(Problems to solve)
- 1) List every country other than the United States that is named in the article on U.S. life expectancy.
- 2) In the article on U.S. life expectancy, reproduce verbatim the passage that opens with the words containing "Stoltzfus added that" and closes with "overall population health.".

(Document section)
============================================================

Life Expectancy In The U.S. Is Now Lower Than In Cuba Or Slovenia
Unlike most of the world’s countries, the United States is experiencing a decline in life expectancy, which now stands at 78.6 years — one of the lowest among developed nations, Healthline reported last year.
“The U.S. continues to have lower life expectancy compared to other developed countries, which is concerning. We spend more per capita GDP on healthcare than any other country, yet we don’t receive the anticipated health benefits from such spending,” Dr. Ky Stoltzfus, an assistant professor in the departments of Internal Medicine and Population Health at the University of Kansas Medical Center, told the publication.
Stoltzfus added that policy makers and healthcare professionals should be concerned over the “significant discrepancies in health outcomes among different segments of the U.S. population and between different states.”
Compared to other countries in the Organization for Economic Cooperation and Development (OECD) — which is a group of 36 mostly developed nations with wealthy economies — the U.S. lags far behind in many categories related to overall population health.
Healthline reported that among this group of countries, “the United States ranked 28 out of 36 for life expectancy, sitting just ahead of Poland, Turkey, and Estonia,” and “also has a higher prevalence of obesity and a higher infant mortality rate.”

============================================================

(Material provided)
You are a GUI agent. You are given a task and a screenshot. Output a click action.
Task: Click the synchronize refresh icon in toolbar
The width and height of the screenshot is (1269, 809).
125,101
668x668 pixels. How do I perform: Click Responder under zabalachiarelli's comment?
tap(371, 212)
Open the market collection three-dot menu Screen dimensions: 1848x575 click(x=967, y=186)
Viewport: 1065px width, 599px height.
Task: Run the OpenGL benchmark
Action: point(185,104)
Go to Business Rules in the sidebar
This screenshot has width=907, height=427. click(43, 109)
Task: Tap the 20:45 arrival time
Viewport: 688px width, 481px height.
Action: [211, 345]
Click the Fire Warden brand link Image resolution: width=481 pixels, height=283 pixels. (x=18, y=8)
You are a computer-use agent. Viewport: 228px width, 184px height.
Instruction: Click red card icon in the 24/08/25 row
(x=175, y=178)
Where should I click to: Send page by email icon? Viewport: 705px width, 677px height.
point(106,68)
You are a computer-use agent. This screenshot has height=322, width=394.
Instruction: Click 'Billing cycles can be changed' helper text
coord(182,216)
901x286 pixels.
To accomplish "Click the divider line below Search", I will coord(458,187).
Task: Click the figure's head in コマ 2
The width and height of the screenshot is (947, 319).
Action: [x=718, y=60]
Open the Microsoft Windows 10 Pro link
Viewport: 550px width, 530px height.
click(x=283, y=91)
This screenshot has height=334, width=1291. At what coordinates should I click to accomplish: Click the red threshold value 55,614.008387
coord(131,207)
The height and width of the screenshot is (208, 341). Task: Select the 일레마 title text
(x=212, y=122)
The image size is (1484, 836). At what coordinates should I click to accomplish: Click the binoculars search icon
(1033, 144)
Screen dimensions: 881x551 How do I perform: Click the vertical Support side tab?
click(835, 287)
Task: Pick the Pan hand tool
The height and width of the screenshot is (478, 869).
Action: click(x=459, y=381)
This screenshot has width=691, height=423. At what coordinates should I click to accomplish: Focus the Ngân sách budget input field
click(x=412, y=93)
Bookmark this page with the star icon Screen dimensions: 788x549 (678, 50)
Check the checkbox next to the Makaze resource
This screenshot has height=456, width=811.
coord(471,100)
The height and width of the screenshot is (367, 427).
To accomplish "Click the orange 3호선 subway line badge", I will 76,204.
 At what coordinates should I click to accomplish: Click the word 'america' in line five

============================================================

(Answers in order)
- 1) Cuba, Slovenia, Poland, Turkey, Estonia

- 2)
Stoltzfus added that policy makers and healthcare professionals should be concerned over the “significant discrepancies in health outcomes among different segments of the U.S. population and between different states.”
Compared to other countries in the Organization for Economic Cooperation and Development (OECD) — which is a group of 36 mostly developed nations with wealthy economies — the U.S. lags far behind in many categories related to overall population health.